Society in a transient moment
Life has changed all over the planet, the limitations imposed will certainly not be permanent, but some concerns that were born with health, with the invisible and with new technologies will be permanent as to the importance and transformed when taking them more into account.
The transient also observes the idealistic dichotomies of subjects and objects, or subjectivity seen as a false model of the subject, that he is devoid of materiality or substantiality, the disease is a proof of this error, or of a false objectivity, our certainties about our empirical objects have failed and continue to fail in predictions and models, the old age of uncertainty, old because it has been a “theory” since the last century, now became narrative.
The old idealistic theories, which history made them fundamentalist ideologies, have as their epicenter the idea that we must develop and advance the economic models (in the end it is always the idea of “more production”) until an even greater exhaustion, before the nature and now of life itself on the planet put at pandemic risk.
Sloterdijk warns in an interview in El País “current life does not invite us to think”, and the reason that I have a relative optimism about social distance (I prefer isolation, as society as a whole works in a network), is in the reasoning he does in the same interview: “For Husserl and his phenomenology it was necessary to get out of the impetuous time of life, the most elementary device was to always take a step back. This action allows you to become an observer. ” .

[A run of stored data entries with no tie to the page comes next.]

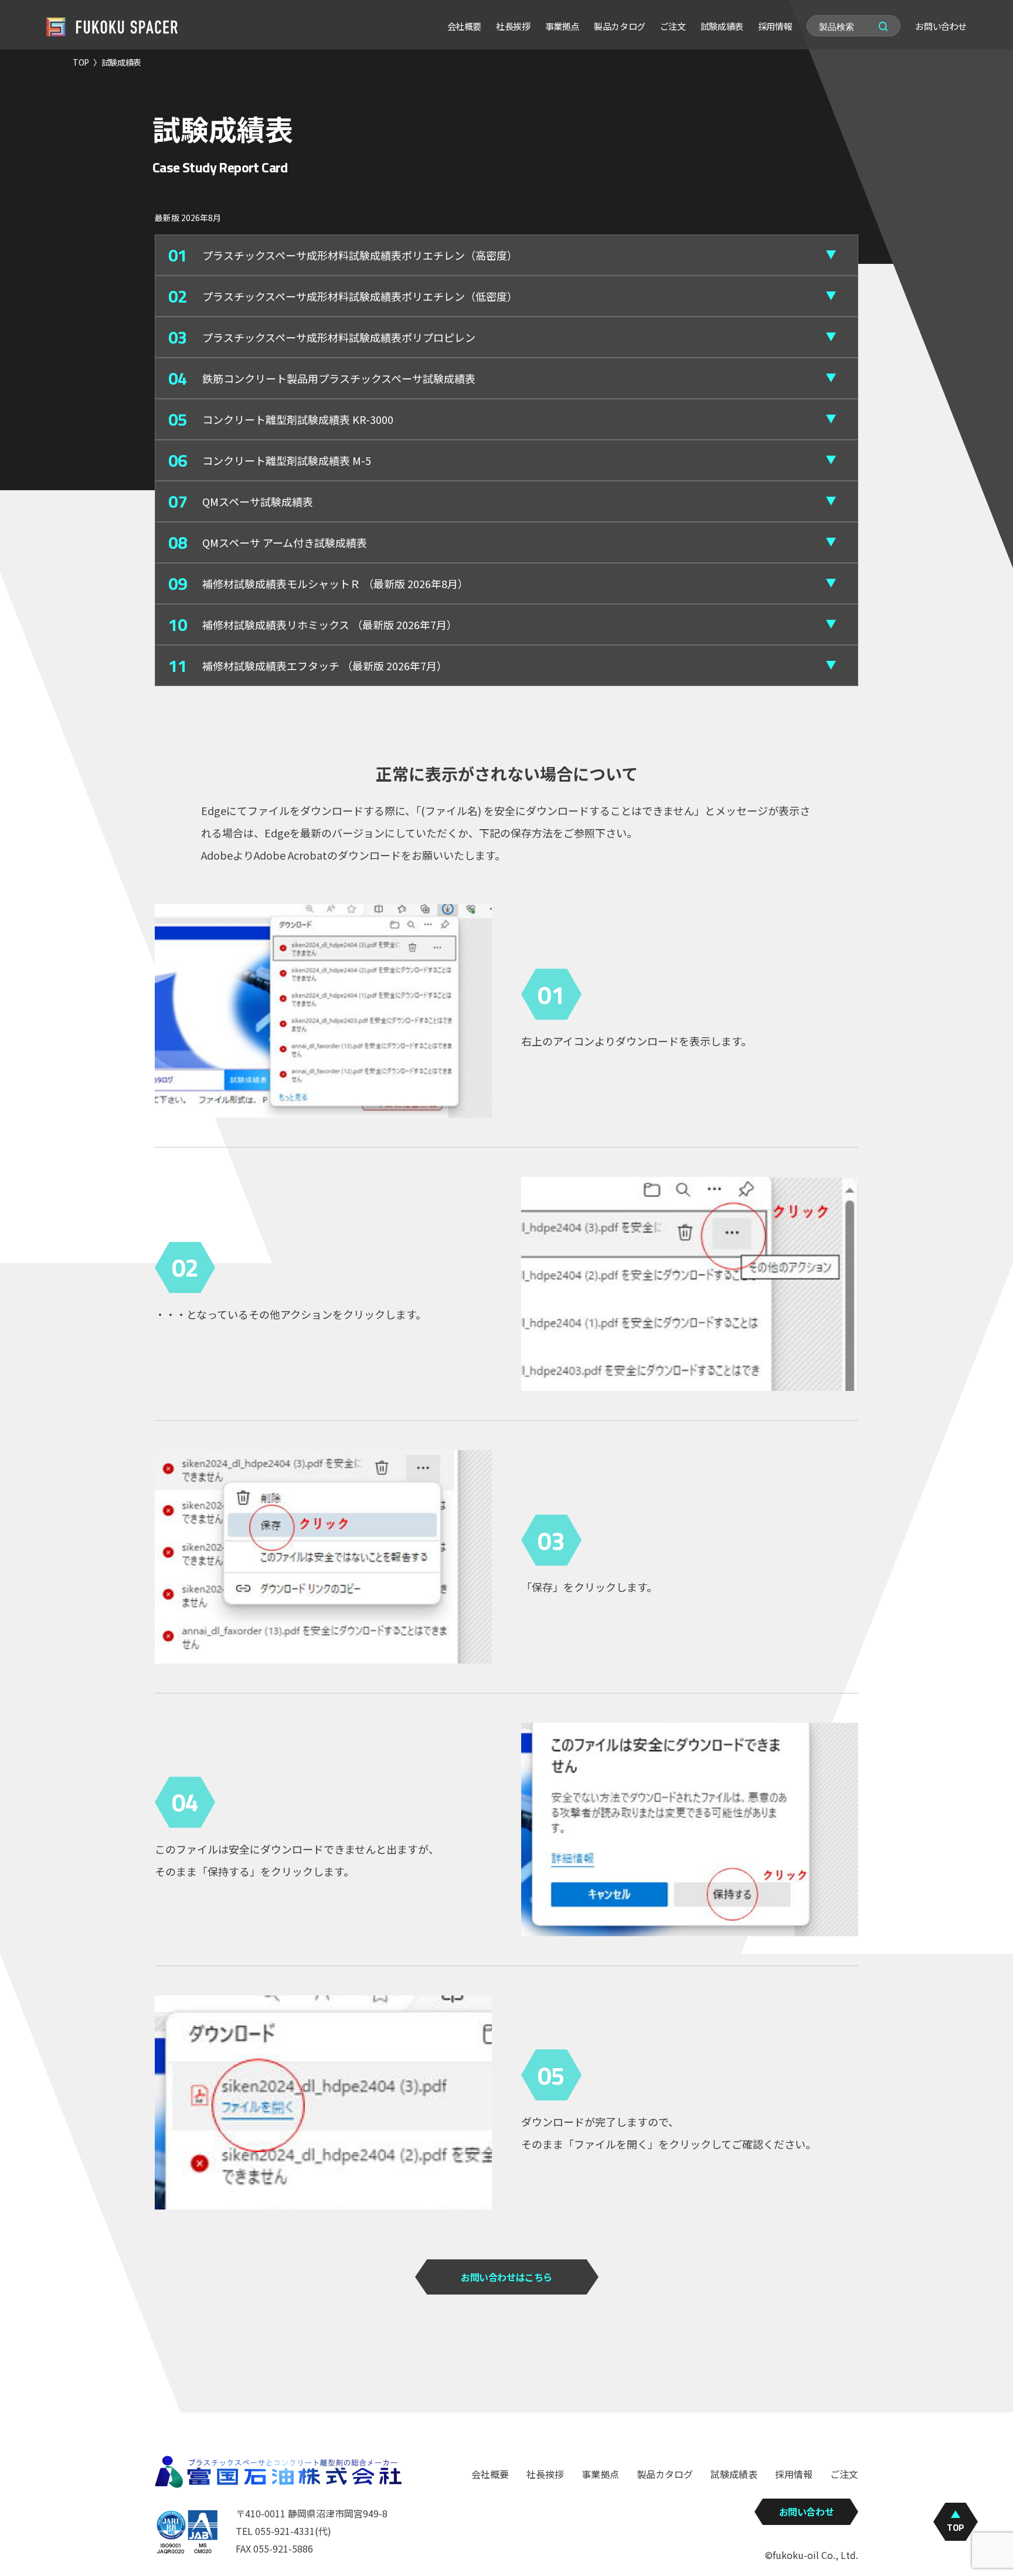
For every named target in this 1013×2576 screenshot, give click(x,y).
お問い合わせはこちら (506, 2277)
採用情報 (775, 26)
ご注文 (673, 26)
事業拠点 (562, 26)
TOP (81, 62)
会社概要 (464, 26)
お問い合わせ (941, 26)
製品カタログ (619, 26)
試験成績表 (722, 26)
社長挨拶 (513, 26)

And this is the basic assumption of uncertainty, that the observer is part of the phenomenon, the idea of science that we can repeat the experiment observing the phenomenon, must take into account that the observer is part of the phenomenon, in times of pandemic, if not me prevent pandemic affect.
The whole of this epoch change, since its foreshadowing came from the two great wars, which not by chance came from the worst pandemic that humanity faced was the Spanish flu, which is a good example when there is no social distance, which lasted 2 years (January 1918 to December 1920), infected a quarter of the planet (500 million people) and killed between 20 and 50 million people.

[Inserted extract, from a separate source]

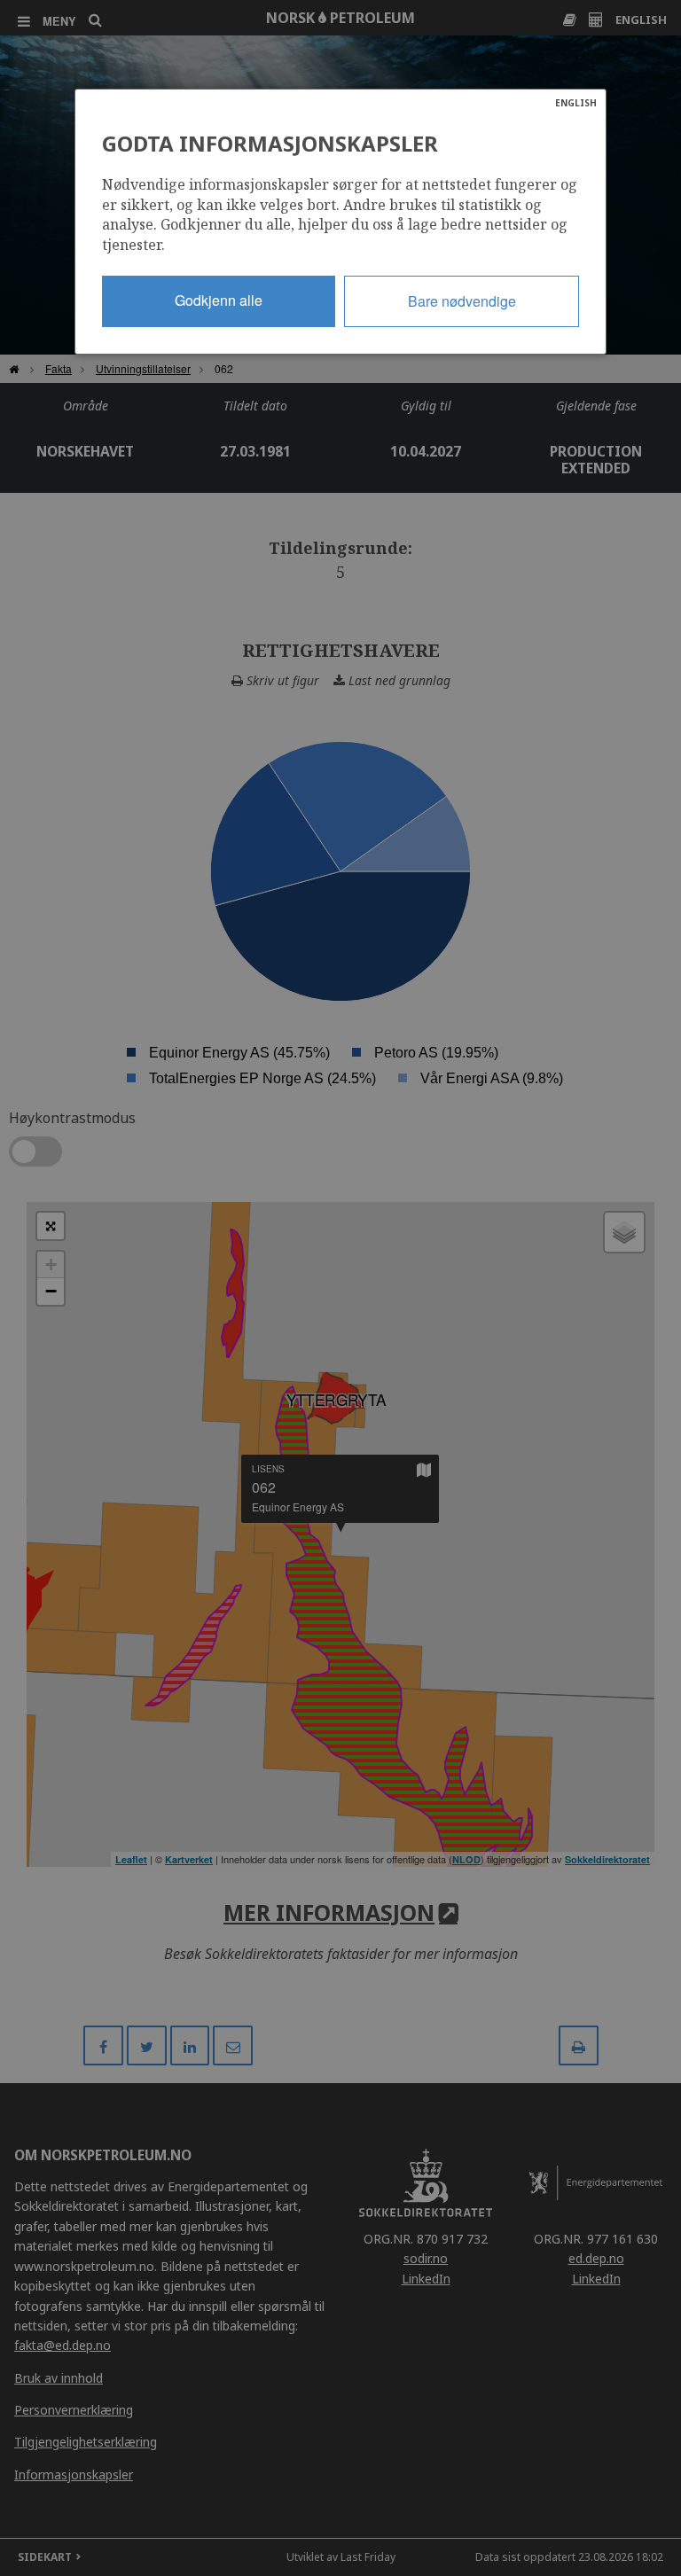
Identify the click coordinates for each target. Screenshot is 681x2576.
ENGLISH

Two untruths exist about this pandemic, first #lockDown is not good (see numbers above) and that has not changed anything, it happened right at the end of the 1st. world war (from 1914 to November 1918) that had deteriorated Europe’s sanitary conditions and economic resources, but that’s when the League of Nations model emerged (installed in January 1919, shortly after the Versailles treaty), even though it insufficient to avoid the 2nd. world war, started the discussion of the basic principles of social rights.
Also the old truths about the invisible hand of the market, laissez faire, began to change, with the provident state, and after the 2nd. world war the UN with important departments like FAO, UNICEF and WHO itself, an organization of great influence now in World Health and that gives guidelines to face the pandemic.
So, after this war that is now a war for everyone, against an invisible enemy and one can still say unpredictable, there will be changes and they must be thought out globally, but we are in a transient where the old ideas still resist seeking the previous normality of a consumerism and a society of inhuman and unequal tiredness.